Goal of the exercise: The lines wanted are those from the one containing "Start the Seq sequential test" to the last line of the entries below; output them exactly, leaving out pictures.

══════

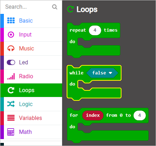Select the red index variable pill
The image size is (156, 146).
coord(93,115)
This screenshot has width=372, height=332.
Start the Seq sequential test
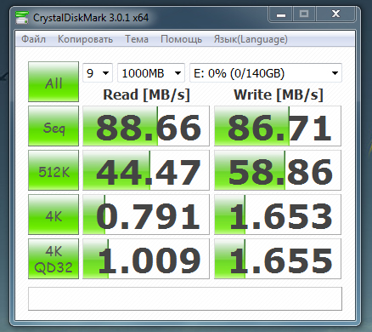[54, 126]
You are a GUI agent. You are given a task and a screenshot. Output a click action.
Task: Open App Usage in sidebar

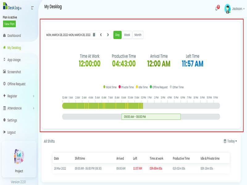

══════

Task answer:
Start the Seq sequential test
[54, 126]
You are a GUI agent. You are given a task and a screenshot. Output a click action.
Task: Open App Usage in sidebar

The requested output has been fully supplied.